[Source excerpt start]

And even if they’d actually been going out, just because he spent money DOESN’T MEAN SHE OWES HIM THE REST OF HER LIFE. MARRIAGE IS NO LONGER A CONTRACT WHERE A MAN BUYS A WOMAN. GET THAT INTO YOUR HEADS!

And about “gold-diggers” - you’re the one deciding to let go of the money mate. No-one to blame but yourself.

THIS ACTUALLY HAPPENED TO MY FRIEND. She dated this guy for a while and things didn’t work out and then he SENT HER A BILL FOR ALL THE MONEY HE SPENT DURING THEIR RELATIONSHIP BECAUSE THERE WAS NO RETURN ON HIS INVESTMENT. I’m so glad she’s not with him anymore. SO GLAD.

This whole thing is pretty much a sequel to the friend zone. The guy is like “I don’t understand ! I’ve been kind and gave a lot of things to this woman, yet… she doesn’t love me ? I mean, she totally owes me love after all I did for her ! Oh well, if she doesn’t, then she’ll owe me money.”
It also follows the same “love-dispenser” pattern that usually comes with the friend zone. You know, the whole “A woman isn’t a machine you put kindness coins in until sex falls out”.

[Source excerpt end]
[Record list start]

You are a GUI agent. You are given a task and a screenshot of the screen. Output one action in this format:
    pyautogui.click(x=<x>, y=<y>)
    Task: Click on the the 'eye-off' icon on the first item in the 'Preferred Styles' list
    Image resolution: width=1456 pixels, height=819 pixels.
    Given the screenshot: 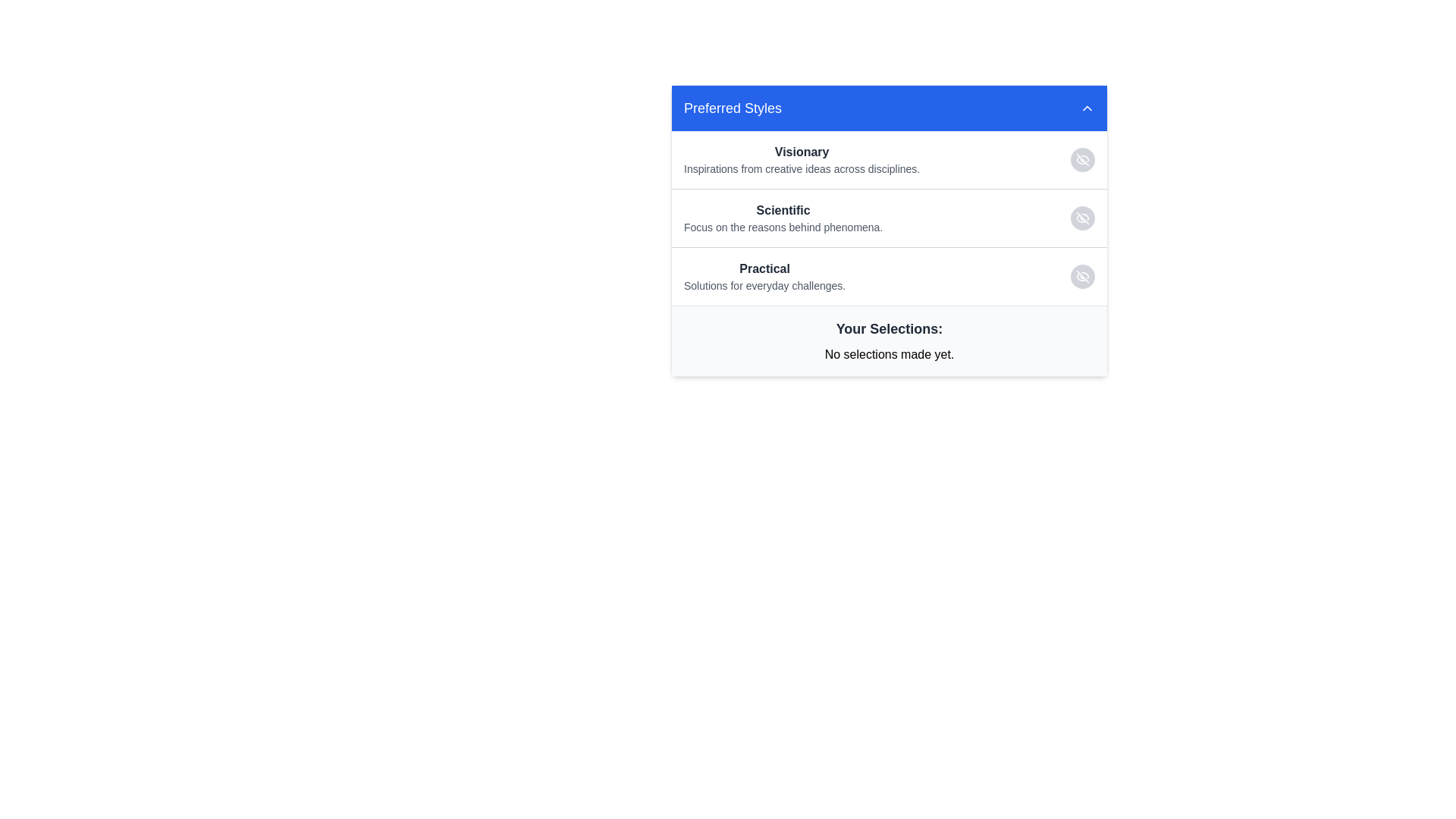 What is the action you would take?
    pyautogui.click(x=889, y=160)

[Record list end]

Exercise requirements:
1 - In the excerpt on dating and money, why did the man in the friend's story send her a bill after they stopped dating? Answer in one to three sentences.
2 - Repeat the passage from the excerpt on dating and money, starting at "THIS ACTUALLY HAPPENED" and ending at "anymore. SO GLAD.".

Solutions by task:
1 - He billed her for all the money he had spent during their relationship because, in his view, there was no return on his investment.

2 -
THIS ACTUALLY HAPPENED TO MY FRIEND. She dated this guy for a while and things didn’t work out and then he SENT HER A BILL FOR ALL THE MONEY HE SPENT DURING THEIR RELATIONSHIP BECAUSE THERE WAS NO RETURN ON HIS INVESTMENT. I’m so glad she’s not with him anymore. SO GLAD.